Easing Design of Heterogeneous Clusters
The increasingly super-fast, super-complex, single-core solution has given way to multicore architectures as chip designers have bumped into electrical and power limitations associated with increased clock rates. A single core may be easier to program, but many applications benefit from multiple cores—such as video processing in applications like advanced driver assistance systems (ADAS) in automotive settings. In this case, it is better to have more cores available.
Imagination Technologies' new 64-bit I6500 Warrior core will be finding a home many multicore solutions, ranging from compact SoCs to very large, heterogeneous clusters (Fig. 1). These cores can include IO coherent units (IOCU) and up to six I6500 CPU cores. All cores support up to 31 secure execution domains that implement Imagination's OmniShield IO virtualization, which allows software reconfiguration of a domain including—support for a virtualized global interrupt controller (GIC).
The cluster architecture is based around an eight-core cluster node with a common coherency manager, the latter of which includes a low-latency L2 cache with up to 8 Mybtes of storage and four non-coherent AXI ports designed for low latency peripherals.

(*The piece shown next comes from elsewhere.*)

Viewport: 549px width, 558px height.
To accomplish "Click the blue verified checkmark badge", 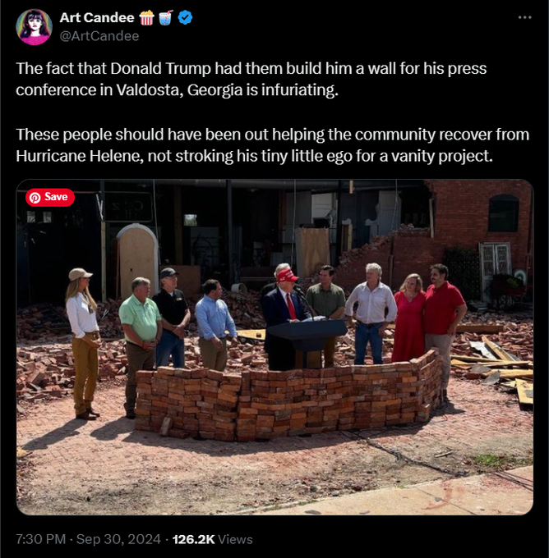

The cores can include up to six CPU cores. The IOCUs can be linked to application specific features.
The CPU supports Simultaneous Multi-Threading (SMT) with up to four threads per CPU core (Fig. 2). The threads feed a pair of execution pipelines. The L1 CPU cache can be utilized as scratch pad RAM (SPRAM) for deterministic application operation. The system utilizes a 256-bit memory bus.
2. The I6500 supports Simultaneous Multi-Threading (SMT) with up to four threads per CPU core.

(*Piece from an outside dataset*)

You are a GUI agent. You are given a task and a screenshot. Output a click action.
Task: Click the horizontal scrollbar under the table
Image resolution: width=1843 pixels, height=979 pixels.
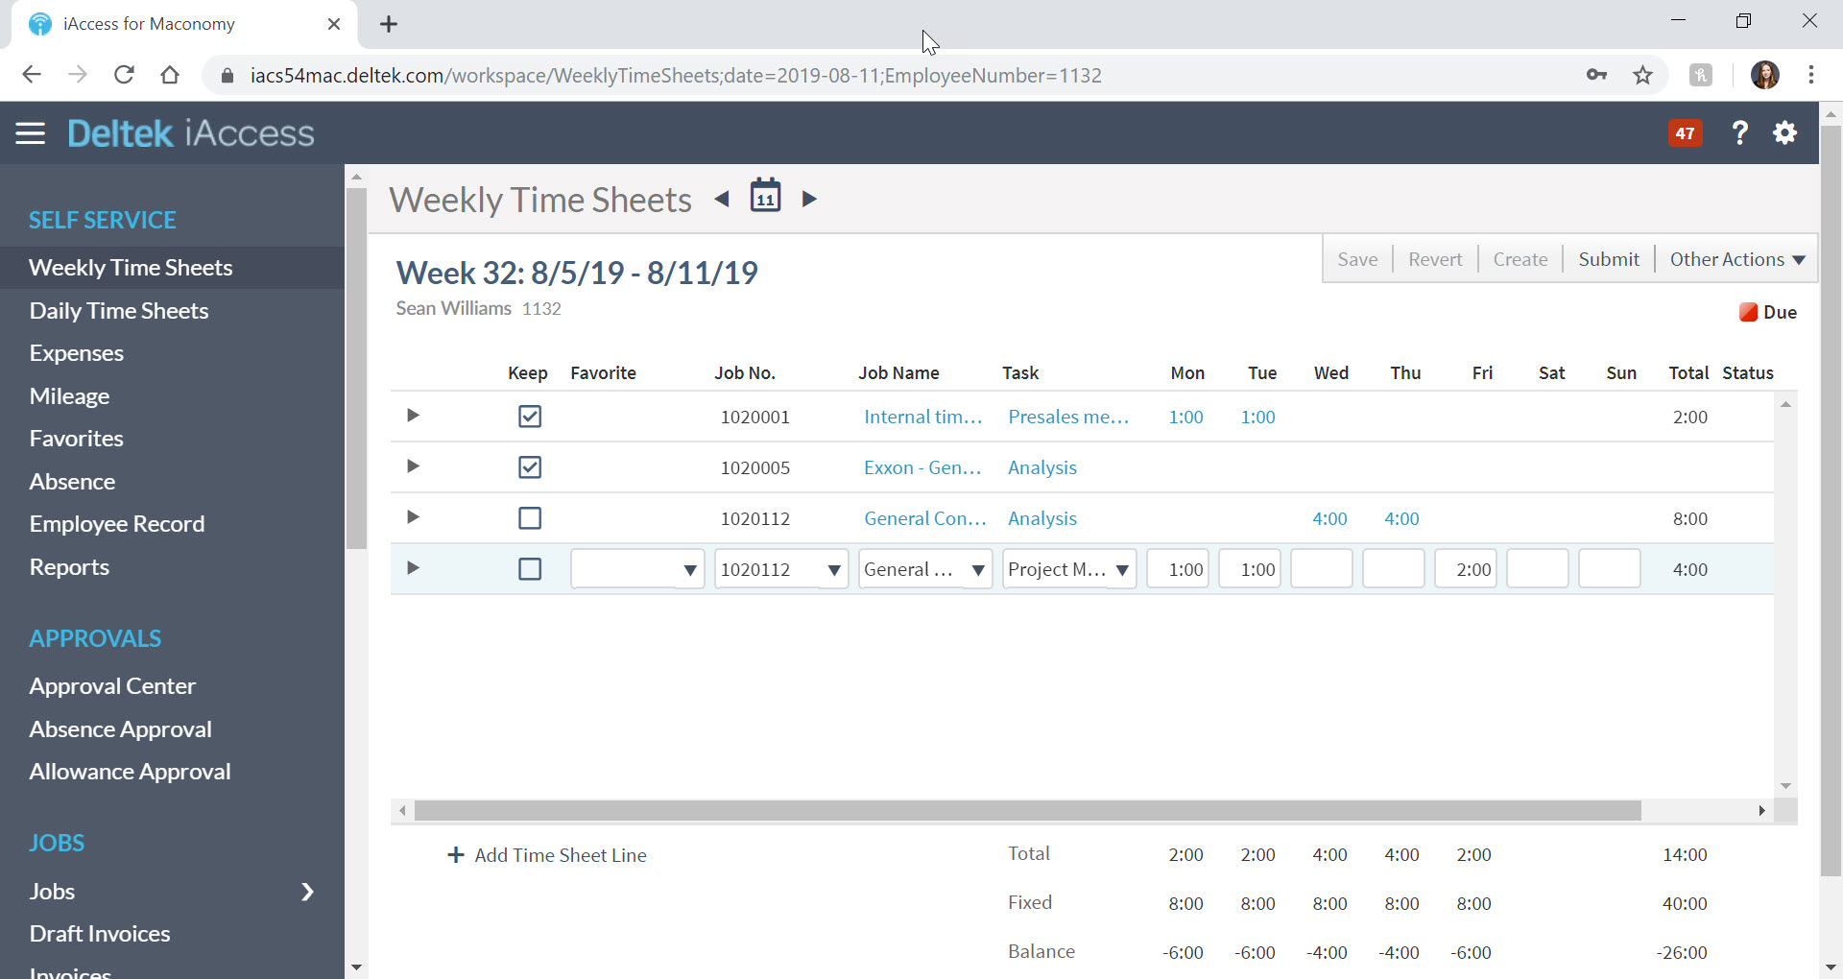click(x=1027, y=811)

Designers can customize the CPU core by selecting features like the maximum number of threads, the L1 cache and SPRAM sizes, and support for SIMD and floating point instructions. The operating frequency and voltages can be adjusted at runtime.
The cluster nodes are linked using the ACE coherent fabric. This fabric also supports Imagination's PowerVR GPUs. These GPUs can share the same memory space as the CPUs, reducing copying and coherency issues. This approach allows designers to provide a heterogeneous configuration outside the cluster node as well as inside it.

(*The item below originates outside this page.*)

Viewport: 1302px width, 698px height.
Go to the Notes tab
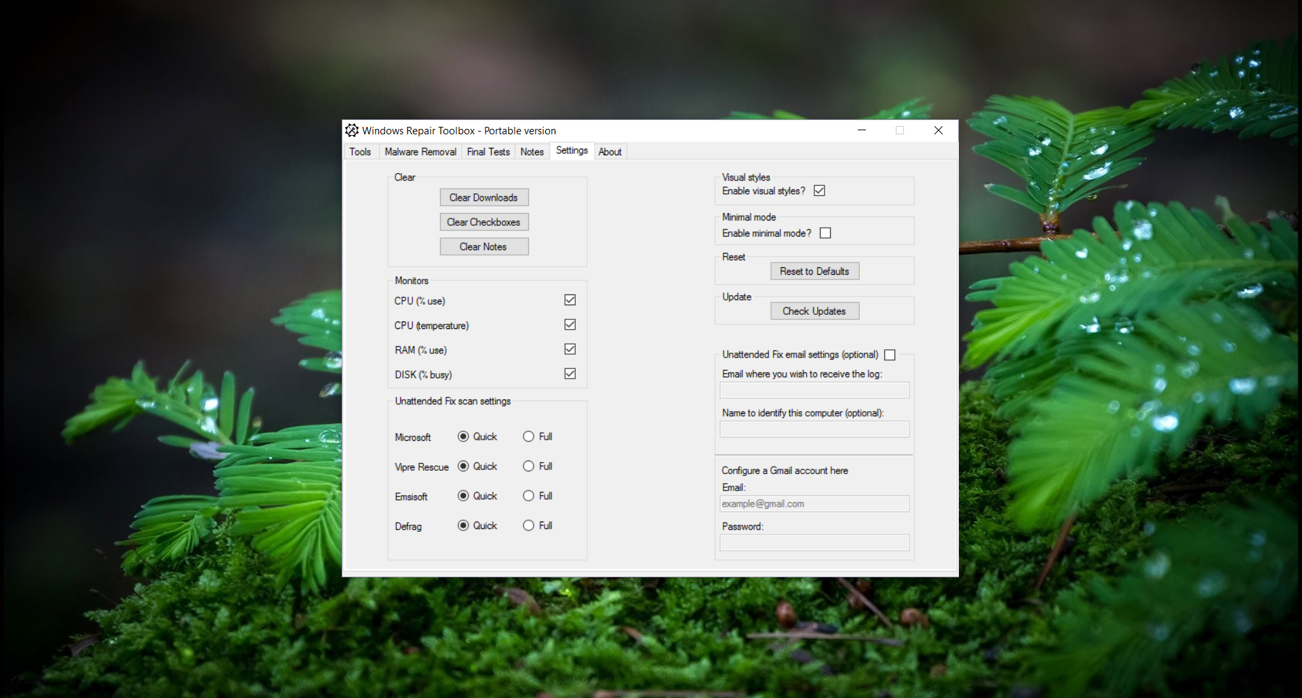coord(532,152)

The OmniShield IO virtualization mentioned earlier provides significant advantages when it comes to security. The isolation of a domain is managed in hardware down to the peripheral level, even though a core might be running up to four threads from different domains. There is no additional overhead if four threads will be sufficient, compared to a time-sliced approach where a hypervisor handles the switching (Fig. 3).
The I6500 is designed for high performance applications. Although it is possible to have a single-core CPU it is more likely to show up in platforms that incorporate at least a single cluster that can run 24 threads simultaneously. A 64 cluster system can support up to 1536 threads and at least 128 IOCUs. Of course, configurations for applications like ADAS may be optimized with a different mix for CPU cores.